§ Input
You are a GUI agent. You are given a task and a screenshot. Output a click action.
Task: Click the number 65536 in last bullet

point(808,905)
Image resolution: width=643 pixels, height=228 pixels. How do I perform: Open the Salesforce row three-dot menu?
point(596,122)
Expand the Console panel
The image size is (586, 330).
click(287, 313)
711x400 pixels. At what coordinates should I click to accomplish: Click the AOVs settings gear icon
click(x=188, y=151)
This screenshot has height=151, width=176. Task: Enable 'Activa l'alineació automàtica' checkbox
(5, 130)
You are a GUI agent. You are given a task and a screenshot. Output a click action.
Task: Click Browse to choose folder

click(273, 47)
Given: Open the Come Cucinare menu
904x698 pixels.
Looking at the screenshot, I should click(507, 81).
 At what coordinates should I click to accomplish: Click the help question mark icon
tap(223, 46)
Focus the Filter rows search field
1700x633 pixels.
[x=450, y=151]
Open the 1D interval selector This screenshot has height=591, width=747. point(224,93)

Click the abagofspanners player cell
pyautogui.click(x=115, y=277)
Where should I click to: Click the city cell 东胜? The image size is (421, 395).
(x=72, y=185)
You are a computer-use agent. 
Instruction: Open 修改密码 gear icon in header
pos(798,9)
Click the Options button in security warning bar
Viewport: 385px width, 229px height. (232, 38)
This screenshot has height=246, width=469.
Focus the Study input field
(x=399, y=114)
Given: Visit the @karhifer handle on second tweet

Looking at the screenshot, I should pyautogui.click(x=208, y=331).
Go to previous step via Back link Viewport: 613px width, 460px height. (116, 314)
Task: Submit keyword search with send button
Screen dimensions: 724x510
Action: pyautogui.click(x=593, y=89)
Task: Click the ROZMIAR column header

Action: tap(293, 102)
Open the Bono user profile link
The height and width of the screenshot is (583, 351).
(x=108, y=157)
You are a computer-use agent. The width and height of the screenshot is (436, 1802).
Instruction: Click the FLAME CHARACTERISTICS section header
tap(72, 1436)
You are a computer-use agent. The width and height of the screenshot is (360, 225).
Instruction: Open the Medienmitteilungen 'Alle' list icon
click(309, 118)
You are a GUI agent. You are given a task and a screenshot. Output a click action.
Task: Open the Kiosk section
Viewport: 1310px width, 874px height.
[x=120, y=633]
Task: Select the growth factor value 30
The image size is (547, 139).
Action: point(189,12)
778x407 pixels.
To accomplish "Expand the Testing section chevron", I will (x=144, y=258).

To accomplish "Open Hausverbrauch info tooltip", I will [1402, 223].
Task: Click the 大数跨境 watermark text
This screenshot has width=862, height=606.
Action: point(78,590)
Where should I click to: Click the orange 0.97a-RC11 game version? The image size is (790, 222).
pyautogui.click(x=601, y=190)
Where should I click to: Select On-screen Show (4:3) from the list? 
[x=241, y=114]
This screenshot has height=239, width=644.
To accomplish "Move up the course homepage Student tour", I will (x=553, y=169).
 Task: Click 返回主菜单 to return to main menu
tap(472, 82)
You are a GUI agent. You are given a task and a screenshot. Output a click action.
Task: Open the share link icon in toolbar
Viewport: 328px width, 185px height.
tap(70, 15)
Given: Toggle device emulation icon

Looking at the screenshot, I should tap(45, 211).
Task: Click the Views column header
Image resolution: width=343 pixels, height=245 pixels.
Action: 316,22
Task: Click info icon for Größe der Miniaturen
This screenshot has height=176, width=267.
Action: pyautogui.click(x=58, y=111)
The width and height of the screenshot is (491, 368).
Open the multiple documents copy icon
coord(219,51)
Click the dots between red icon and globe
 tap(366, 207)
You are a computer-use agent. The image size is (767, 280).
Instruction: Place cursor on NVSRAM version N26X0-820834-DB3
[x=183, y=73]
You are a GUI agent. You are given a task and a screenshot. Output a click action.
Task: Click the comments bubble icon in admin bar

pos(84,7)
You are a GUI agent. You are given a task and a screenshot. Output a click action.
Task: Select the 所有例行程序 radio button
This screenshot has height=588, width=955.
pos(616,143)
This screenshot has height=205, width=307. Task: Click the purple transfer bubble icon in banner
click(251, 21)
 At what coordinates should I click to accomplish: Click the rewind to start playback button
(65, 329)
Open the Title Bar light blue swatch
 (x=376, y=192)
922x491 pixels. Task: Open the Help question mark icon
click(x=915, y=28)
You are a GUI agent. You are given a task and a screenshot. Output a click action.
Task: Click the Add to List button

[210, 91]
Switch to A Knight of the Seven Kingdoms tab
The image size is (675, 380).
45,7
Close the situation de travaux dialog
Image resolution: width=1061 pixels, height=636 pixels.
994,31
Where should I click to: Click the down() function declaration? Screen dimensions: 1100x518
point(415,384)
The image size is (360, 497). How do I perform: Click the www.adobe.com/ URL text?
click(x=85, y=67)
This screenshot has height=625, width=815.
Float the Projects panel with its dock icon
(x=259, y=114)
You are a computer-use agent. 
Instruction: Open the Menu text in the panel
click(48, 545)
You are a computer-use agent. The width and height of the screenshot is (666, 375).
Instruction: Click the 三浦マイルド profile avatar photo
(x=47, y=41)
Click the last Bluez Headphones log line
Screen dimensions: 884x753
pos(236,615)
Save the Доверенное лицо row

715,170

§ What to do
Output the line holding "The image size is (360, 497).", then every later line through the end of the records above, exactly as given and nothing else.

§ Response to this task
The image size is (360, 497). How do I perform: Click the www.adobe.com/ URL text?
click(x=85, y=67)
This screenshot has height=625, width=815.
Float the Projects panel with its dock icon
(x=259, y=114)
You are a computer-use agent. 
Instruction: Open the Menu text in the panel
click(48, 545)
You are a computer-use agent. The width and height of the screenshot is (666, 375).
Instruction: Click the 三浦マイルド profile avatar photo
(x=47, y=41)
Click the last Bluez Headphones log line
Screen dimensions: 884x753
pos(236,615)
Save the Доверенное лицо row

715,170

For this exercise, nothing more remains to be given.